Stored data
*** Block opens ***

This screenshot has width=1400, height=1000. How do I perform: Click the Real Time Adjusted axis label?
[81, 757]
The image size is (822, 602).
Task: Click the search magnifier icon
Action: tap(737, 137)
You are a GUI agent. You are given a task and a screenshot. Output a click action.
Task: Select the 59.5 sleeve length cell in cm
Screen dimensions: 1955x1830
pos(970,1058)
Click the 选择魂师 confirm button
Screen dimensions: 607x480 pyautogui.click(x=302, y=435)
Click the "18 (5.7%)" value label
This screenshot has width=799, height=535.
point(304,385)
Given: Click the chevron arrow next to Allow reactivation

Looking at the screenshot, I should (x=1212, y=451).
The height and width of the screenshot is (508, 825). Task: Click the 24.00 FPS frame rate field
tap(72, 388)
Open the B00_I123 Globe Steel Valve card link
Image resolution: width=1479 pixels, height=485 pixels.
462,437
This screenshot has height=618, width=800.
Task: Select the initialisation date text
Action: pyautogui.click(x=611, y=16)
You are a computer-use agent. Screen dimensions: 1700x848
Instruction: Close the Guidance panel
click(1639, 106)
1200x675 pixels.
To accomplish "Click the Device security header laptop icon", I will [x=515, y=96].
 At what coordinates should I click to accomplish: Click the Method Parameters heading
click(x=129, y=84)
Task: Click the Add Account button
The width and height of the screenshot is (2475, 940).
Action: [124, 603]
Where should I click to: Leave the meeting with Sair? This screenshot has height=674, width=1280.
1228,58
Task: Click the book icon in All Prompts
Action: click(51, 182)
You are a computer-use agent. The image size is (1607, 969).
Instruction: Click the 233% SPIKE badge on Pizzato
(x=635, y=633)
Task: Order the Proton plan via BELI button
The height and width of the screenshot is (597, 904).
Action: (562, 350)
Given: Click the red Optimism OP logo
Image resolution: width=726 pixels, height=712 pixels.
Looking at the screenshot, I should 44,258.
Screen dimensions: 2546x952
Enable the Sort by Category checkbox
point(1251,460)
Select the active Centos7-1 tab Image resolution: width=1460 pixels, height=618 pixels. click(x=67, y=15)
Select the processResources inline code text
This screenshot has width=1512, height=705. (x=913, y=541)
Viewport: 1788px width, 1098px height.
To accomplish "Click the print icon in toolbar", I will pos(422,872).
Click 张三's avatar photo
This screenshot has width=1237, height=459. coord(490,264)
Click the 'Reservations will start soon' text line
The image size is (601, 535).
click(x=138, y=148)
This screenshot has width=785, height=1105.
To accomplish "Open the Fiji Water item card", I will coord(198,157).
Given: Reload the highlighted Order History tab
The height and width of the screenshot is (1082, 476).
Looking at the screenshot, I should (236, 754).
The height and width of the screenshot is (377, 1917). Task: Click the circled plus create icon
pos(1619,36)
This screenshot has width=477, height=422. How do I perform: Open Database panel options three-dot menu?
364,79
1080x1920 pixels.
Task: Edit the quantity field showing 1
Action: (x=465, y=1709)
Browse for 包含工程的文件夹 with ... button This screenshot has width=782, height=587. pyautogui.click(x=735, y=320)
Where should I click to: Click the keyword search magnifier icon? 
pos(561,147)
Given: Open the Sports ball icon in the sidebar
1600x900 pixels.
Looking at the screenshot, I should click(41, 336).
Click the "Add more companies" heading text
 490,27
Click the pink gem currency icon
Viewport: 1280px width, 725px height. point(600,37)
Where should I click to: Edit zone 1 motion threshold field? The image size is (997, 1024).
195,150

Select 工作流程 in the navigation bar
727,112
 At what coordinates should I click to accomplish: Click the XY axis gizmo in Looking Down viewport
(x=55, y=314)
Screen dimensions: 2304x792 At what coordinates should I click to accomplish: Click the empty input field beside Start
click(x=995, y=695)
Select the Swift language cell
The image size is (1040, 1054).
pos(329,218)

*** Block closes ***

WHAT YOU ARE ASKED TO DO
Write out word for word every line from the one containing "Where should I click to: Click" through the last line of the data, and no other line.

WRITTEN ANSWER
Where should I click to: Click the keyword search magnifier icon? 
pos(561,147)
Given: Open the Sports ball icon in the sidebar
1600x900 pixels.
Looking at the screenshot, I should click(41, 336).
Click the "Add more companies" heading text
 490,27
Click the pink gem currency icon
Viewport: 1280px width, 725px height. point(600,37)
Where should I click to: Edit zone 1 motion threshold field? The image size is (997, 1024).
195,150

Select 工作流程 in the navigation bar
727,112
 At what coordinates should I click to accomplish: Click the XY axis gizmo in Looking Down viewport
(x=55, y=314)
Screen dimensions: 2304x792 At what coordinates should I click to accomplish: Click the empty input field beside Start
click(x=995, y=695)
Select the Swift language cell
The image size is (1040, 1054).
pos(329,218)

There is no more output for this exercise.